Das neue New York wird grüner! Die letzten Beweise dafür: Der neue Highline Park, das Hotel „Standard New York“ und der Broadway Boulevard.

11. Juli 2009 - Tobias Moorstedt
An der Ecke von Washington Street und 12th Street beginnt die Twilight Zone. Im ersten Augenblick kann man nicht genau sagen, was es ist, aber etwas hat sich verändert. Die Wellenlänge des Sonnenlichts? Der Feinstaubgehalt der Luft? Der Schaufensterinhalt? Erst dann realisiert man, dass die Menschen in diesem Teil von New York nicht wie sonst überall in der Stadt manisch über den Bürgersteig hasten, sondern sich mitten auf der Straße auf einem Steinquader niedergelassen haben. Zwei Mädchen lassen ihre Shopping-Taschen und Kreditkarten für einen Moment ruhen. Ein Geschäftsmann legt den Blackberry zur Seite und setzt seine Sonnenbrille auf. Ein französisches Bistro komplettiert mit Sonnenschirmen und Baststühlen die Idylle.

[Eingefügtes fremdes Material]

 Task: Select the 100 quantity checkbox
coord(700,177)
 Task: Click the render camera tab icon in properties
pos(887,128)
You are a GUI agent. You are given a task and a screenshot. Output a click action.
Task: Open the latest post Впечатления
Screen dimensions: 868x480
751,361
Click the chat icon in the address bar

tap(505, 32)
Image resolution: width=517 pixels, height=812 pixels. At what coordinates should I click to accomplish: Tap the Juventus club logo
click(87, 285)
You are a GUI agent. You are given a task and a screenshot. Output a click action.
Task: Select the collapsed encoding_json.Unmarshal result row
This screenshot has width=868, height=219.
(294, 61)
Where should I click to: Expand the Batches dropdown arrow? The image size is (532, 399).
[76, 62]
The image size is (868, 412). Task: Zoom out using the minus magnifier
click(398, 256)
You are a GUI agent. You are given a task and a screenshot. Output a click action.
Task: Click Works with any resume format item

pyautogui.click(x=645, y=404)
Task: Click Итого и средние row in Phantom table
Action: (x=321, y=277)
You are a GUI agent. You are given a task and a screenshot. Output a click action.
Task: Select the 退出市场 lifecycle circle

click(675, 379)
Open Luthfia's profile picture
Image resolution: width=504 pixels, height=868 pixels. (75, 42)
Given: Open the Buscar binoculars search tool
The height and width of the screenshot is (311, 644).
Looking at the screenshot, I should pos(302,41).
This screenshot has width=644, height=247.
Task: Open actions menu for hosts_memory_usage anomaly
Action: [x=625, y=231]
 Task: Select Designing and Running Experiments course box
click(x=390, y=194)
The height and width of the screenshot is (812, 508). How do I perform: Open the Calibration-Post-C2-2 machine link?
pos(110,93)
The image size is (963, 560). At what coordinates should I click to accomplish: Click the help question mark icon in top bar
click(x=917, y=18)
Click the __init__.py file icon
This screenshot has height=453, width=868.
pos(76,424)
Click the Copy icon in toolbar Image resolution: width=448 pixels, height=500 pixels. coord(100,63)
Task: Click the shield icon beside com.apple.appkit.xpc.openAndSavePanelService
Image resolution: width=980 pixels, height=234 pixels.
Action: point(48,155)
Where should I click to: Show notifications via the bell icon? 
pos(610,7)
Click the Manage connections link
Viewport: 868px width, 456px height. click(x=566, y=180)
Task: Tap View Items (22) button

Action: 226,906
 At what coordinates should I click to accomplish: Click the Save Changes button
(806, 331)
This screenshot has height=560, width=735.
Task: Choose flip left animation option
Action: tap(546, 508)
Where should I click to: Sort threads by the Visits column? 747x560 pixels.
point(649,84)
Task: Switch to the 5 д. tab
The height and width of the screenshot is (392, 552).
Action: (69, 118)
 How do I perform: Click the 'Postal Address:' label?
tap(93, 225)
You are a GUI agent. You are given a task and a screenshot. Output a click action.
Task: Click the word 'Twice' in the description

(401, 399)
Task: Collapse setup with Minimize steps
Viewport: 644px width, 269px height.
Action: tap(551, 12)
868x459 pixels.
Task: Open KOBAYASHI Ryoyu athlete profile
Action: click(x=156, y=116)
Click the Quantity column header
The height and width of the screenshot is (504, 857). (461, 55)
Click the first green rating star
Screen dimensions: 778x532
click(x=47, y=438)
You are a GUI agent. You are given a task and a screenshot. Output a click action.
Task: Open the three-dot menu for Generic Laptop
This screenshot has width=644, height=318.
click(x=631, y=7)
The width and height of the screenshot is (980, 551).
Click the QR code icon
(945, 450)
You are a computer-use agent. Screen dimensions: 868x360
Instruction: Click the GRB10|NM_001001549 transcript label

New York mag niemals schlafen, aber an dieser Straßenecke in West Chelsea ruht sich die Stadt zumindest ein bisschen aus.

Möglich machen das drei massive Steinpoller von rund 75 Zentimeter Höhe, mit deren Hilfe die Stadtverwaltung die 12. Straße zur Einbahnstraße und die einstige Kreuzung zu einem öffentlichen Platz gemacht hat. Ein kleiner Reiz nur, der im hochdynamischen NYC eine große Wirkung entfaltet - die Steinpoller sind Teil eines groß angelegten Plans von Bürgermeister Michael Bloomberg, die Stadt, ihre Straßen, Menschenströme und Informationsleitungen neu zu verlegen. Denn: Verkehrskollaps, Ressourcenmangel und Überhitzung bedrohen die Stadt der Gegenwart. „Das urbane Immunsystem“, sagt C. S. Kiang, Vorsitzender der Kommission „Cities and Climate Change“ des World Future Council, „ist überall auf der Welt durch den Klimawandel und die internationale Finanzkrise bedroht.“ Die Hafen- und Finanzmetropole New York ist von dieser Entwicklung besonders betroffen und soll laut Bloomberg nun zur „first environmentally sustainable 21st Century City“ werden.

Das Wahrzeichen dieses „New New York“ wird nicht mehr ein Stein- oder Stahlkoloss wie die Freiheitsstatue, Brooklyn Bridge oder das Empire State Building sein - oder wird zumindest zur Hälfte aus einem anderen Material bestehen, aus Gras, Blättern, Biomasse. Im Juni eröffnete an der Westside der Highline Park, ein gut zwei Kilometer langer und nur 20 Meter breiter Grünstreifen, der auf einer alten Industrie-Hochbahn angelegt wurde, und sich in zehn Meter Höhe in Richtung Uptown schlängelt.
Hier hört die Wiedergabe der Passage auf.